Sometimes I wonder what it would be like to have someone rub my back and get my water and medicine when I wake up in the middle of the night coughing with an episode of acid reflux instead of having someone who pretended to continue to sleep as I did my best to stay quiet.
Sometimes I wonder what it would be like to have someone who learned my favorite flower and which forks I preferred and how I wanted my clothes folded.
Sometimes I wonder what it would be like to have someone who prioritized us as we made decisions together instead of only focusing what was best for them.
Sometimes I wonder what it would be like to have someone who valued my opinions and experiences as much as they valued their own and lived by the belief that our combined opinions and experiences is what would help us make the best decisions.
Sometimes I wonder what it would be like to have someone who steps up to solve problems instead of steps back to see what resolution I come up with.
Sometimes I wonder what it would be like to have someone who consistently walks with me, not two steps back or two steps forward, and makes space for me when we walk through a crowd.
Sometimes I wonder what it would be like to be with someone who chose me every day.
At times, I feel just a bit of bitterness that my ex benefited from all those things from me for two decades while I missed out. It just doesn't seem fair. But I get life isn't fair. And I wouldn't undo any of the things I did because they speak more about me, my integrity, and my capacity to love than anything related to him or whether he deserved it.
But I will admit, it is really hard to imagine what it is like to be on the receiving end of those things because that is not something I have ever really experienced in my life.
I realize now that my parents were so focused on raising me to be independent, they didn't teach me to ask for help or how important reciprocity is in a relationship. I remember a conversation with my Dad at about sixteen where he told me that he had taught me everything he could and it was now my turn to live my life. He stressed he would always be there as a fall back (and both my parents always have been) but he stayed in the background waiting for me to ask for something. Neither of my parents have been the type to give unsolicited help or jump in and solve someone else's problems. They wait in the ready.
After experiencing my mother-in-law, as an adult, I really appreciated that trait in my parents. But maybe it started too early. Maybe I missed out on learning how important it is to be on the receiving end of care in relationships.

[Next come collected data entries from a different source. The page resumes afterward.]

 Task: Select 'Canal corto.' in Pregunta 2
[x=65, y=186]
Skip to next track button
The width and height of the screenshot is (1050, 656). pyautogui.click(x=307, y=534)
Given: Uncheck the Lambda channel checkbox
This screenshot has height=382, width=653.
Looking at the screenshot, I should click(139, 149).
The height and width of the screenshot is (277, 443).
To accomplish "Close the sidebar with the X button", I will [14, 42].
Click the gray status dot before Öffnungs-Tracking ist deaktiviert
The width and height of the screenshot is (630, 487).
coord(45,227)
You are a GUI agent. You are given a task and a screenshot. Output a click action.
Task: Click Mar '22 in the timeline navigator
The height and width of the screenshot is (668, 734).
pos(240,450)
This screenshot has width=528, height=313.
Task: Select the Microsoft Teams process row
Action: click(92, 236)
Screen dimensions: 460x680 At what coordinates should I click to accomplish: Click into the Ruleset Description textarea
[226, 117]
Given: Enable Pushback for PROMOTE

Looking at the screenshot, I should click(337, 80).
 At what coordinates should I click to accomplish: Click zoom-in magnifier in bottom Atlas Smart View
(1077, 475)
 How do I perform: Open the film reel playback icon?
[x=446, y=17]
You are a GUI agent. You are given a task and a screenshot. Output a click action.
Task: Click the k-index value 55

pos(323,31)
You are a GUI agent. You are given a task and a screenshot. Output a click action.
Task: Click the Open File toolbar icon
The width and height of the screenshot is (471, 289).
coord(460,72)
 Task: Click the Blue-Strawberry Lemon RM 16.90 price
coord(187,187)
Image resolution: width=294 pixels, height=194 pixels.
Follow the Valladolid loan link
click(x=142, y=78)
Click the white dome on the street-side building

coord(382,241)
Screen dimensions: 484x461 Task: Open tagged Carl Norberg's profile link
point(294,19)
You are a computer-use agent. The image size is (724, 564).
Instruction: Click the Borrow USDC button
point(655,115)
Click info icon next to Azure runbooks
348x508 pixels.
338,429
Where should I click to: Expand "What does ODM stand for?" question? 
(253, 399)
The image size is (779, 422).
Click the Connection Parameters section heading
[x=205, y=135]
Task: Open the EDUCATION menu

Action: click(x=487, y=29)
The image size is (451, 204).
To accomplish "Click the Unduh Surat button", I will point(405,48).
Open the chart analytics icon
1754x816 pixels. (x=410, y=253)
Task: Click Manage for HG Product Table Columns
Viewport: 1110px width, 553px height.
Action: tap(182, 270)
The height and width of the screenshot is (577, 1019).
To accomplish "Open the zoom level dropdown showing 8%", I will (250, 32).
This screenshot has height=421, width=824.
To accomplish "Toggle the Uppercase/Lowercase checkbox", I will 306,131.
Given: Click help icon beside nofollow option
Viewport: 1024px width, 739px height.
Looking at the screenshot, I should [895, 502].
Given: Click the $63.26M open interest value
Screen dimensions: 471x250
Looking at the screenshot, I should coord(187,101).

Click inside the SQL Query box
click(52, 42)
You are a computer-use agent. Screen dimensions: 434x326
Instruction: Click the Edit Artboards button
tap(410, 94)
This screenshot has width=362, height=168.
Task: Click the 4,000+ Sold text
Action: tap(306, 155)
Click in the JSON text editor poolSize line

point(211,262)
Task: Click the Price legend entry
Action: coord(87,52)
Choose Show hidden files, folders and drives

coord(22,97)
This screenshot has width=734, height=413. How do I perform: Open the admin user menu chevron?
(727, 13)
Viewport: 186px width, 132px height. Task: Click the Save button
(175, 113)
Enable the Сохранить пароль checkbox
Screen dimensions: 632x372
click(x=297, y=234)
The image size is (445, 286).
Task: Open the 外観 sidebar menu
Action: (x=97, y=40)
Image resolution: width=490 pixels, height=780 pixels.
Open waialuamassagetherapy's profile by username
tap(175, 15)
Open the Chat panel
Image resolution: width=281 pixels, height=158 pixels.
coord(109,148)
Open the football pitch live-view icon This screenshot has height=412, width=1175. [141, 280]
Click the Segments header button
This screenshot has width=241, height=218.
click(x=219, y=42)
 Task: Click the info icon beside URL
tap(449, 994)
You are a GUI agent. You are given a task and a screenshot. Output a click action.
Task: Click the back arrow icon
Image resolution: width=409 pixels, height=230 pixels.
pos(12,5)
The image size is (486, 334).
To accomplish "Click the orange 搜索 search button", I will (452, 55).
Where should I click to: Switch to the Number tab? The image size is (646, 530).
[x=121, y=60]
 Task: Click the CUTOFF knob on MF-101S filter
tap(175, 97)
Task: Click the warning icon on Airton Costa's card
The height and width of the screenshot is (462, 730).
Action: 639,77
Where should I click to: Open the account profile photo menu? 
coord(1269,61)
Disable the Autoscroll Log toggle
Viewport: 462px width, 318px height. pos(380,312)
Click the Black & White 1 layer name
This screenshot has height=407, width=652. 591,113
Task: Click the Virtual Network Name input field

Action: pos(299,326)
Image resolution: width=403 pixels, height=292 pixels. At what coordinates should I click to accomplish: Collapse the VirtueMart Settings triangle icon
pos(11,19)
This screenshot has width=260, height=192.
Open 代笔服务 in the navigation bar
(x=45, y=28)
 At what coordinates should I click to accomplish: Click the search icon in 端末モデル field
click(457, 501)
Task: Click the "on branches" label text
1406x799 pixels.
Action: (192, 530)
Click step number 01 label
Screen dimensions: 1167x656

I was a junior in high school. I was color guard captain and we would rehearse on the football field one evening a week under the lights. The show we were working on involved white wooden boxes some of us would stand on for a portion of one of the songs. It was the first night we were rehearsing with them. One was placed where I didn't expect it. I don't know if it was in the wrong place or if my steps were off.
We were trained to keep our head up so my eyes weren't on the ground. One of those wooden boxes caught me by surprise as I went running into it, tumbling to the ground. I picked myself up and continued the practice. It wasn't until the practice was over that I discovered the car key was no longer in my pocket. And then I looked down to find my pant leg all bloody.
My mom was out of town with our only other car. My first worry though was getting the car home. I found a friend to drive me home to pick up an another set of keys and drive me back to get the car. With the car back in the garage, I entered the house. I still hadn't inspected my injury.
Knowing my Dad wouldn't be much help because he had as big a fear of blood as I did, I headed up stairs to face my injury alone. Nothing was broken but the gash was huge and the leg swelled up quite a bit over the next days making me sit out of the next practices and making it hard to drive (as this was my right leg). I still have a scar today. I managed to clean it up myself and went to bed.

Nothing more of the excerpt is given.